This discourse is striking, and were it to have been written two centuries ago it might have been sub-titled ‘The long trek of a walking wounded towards civilization.’ It is about a young man’s struggle to achieve an at least viable equilibrium that he hopes shall enable to him to live with something approaching peace with himself and those close to him, and sometimes with those near him too. But it hasn’t been easy, and is described in what is in effect a journal that casts its net wide to include, for example, a dialogue with religion and faith as a leitmotiv that carries on throughout a startling story. The writer is a raconteur, and the book is written with a breezy candour that makes De Quincy’s ‘Confessions of an English opium eater’ look the model of self-effacing reticence. Which it wasn’t. Progressing through the book one finds himself exclaiming. ‘He said what? To whom? Really? Oh, wow.’ But yes, the reader goes back and, sure enough, he really did. We all have what Wolf Mankovitz called pillow-biters: recollections of things one has said and done that still, down the decades, occasion exquisite mortification in their unwilling recollection. Most of us do what we can to dig a deep hole in which to bury those memories, and heave a heavy slab over the top. Not, of course, that this ever works: out they climb, ready to ambush at the next opportunity that presents itself. But Justin has enough of these moments to shred an entire department store of pillows, and has had the courage to lay these out in etched, vivid, detail.
There is a very human inconsistency in his internal debate about religion: he perfectly correctly describes the history of the latitude that organized religions allow their believers to engage with complete self-righteousness in the most appalling fashion, on a massive scale, towards their fellow human beings, and correctly decides he’ll none of it. But then he tells us that, this notwithstanding, faith in a christian god has helped him. But he has needed to find strength to recover, and well, whatever works. Again, there’s honesty there.
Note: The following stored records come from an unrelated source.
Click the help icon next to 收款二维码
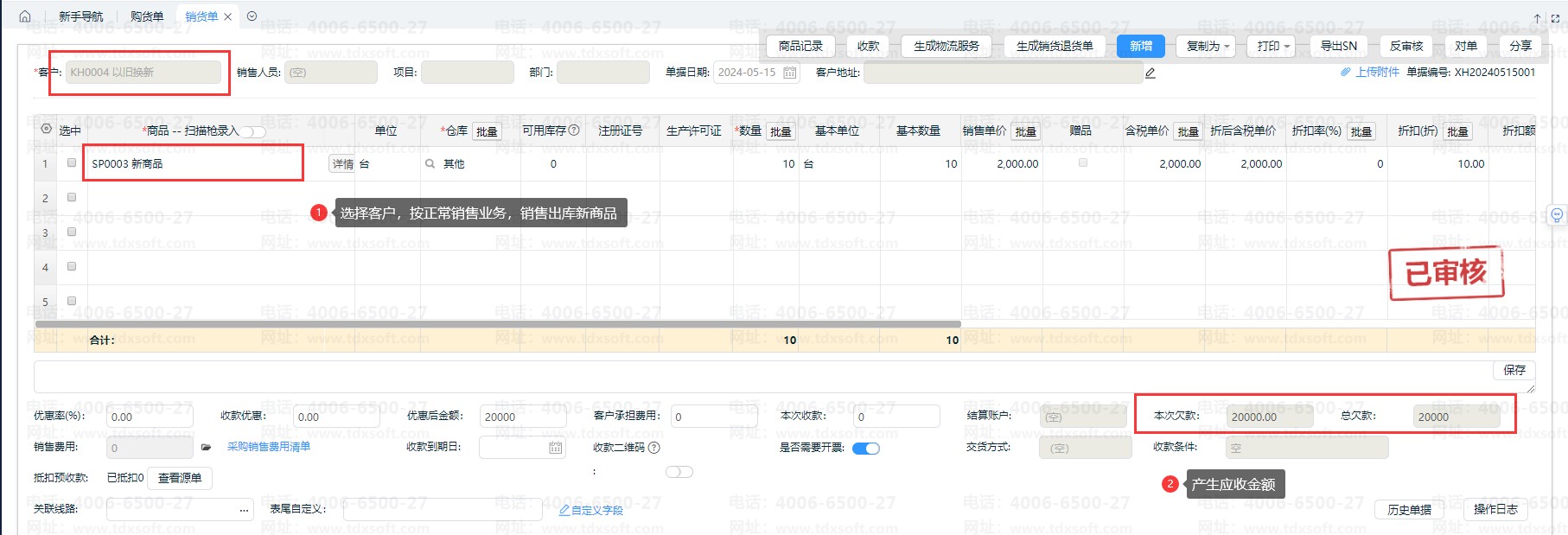 pos(654,448)
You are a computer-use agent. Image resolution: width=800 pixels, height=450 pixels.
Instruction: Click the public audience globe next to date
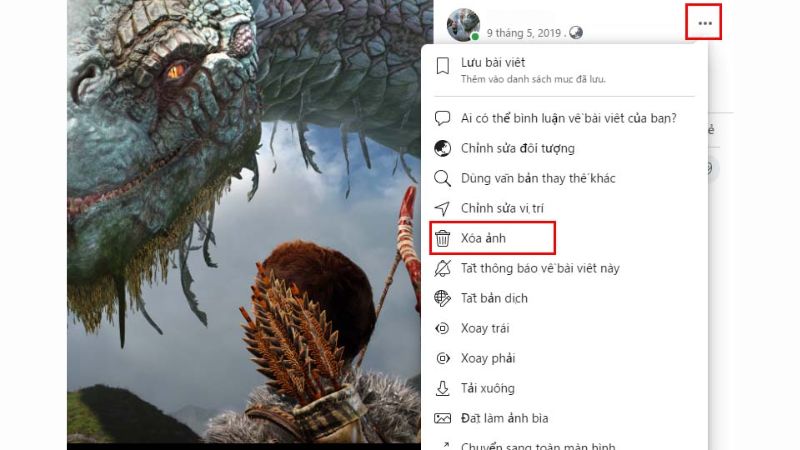576,33
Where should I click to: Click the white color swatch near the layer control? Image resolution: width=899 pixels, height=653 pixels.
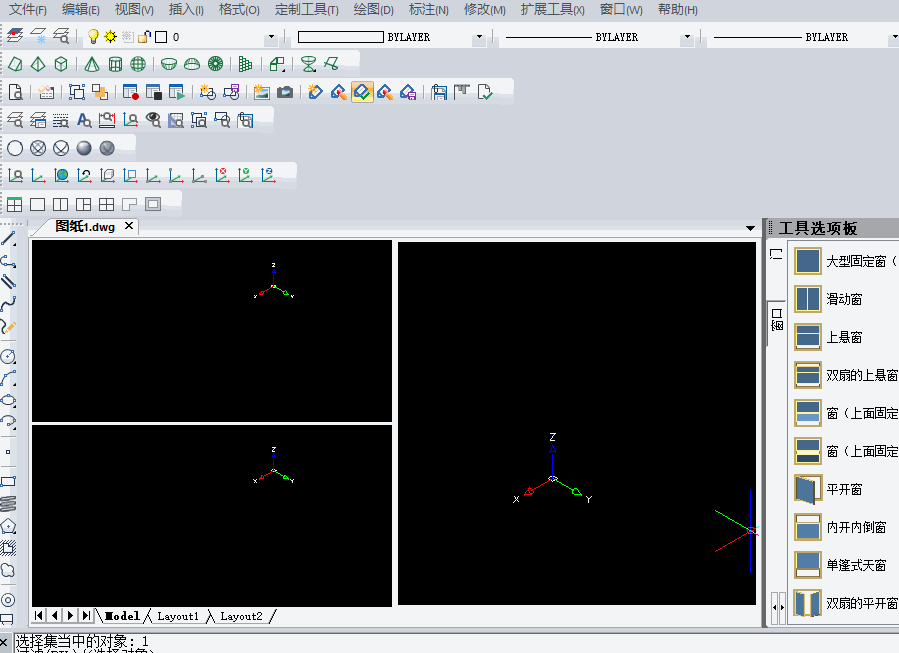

And the people in his story! But then, he is writing about San Francisco.
Justin’s journey continues but, walking wounded as he remains, his account shows how far he has his peregrination has taken him. His discussion of what he has read along the way invites, though I do not know if this in intentional, his readers to consider its applicability to their own lives. The book will certainly prompt one to consider his own life and its realities in comparison with his. I am confident that it is very unlikely you will come across another book like this one.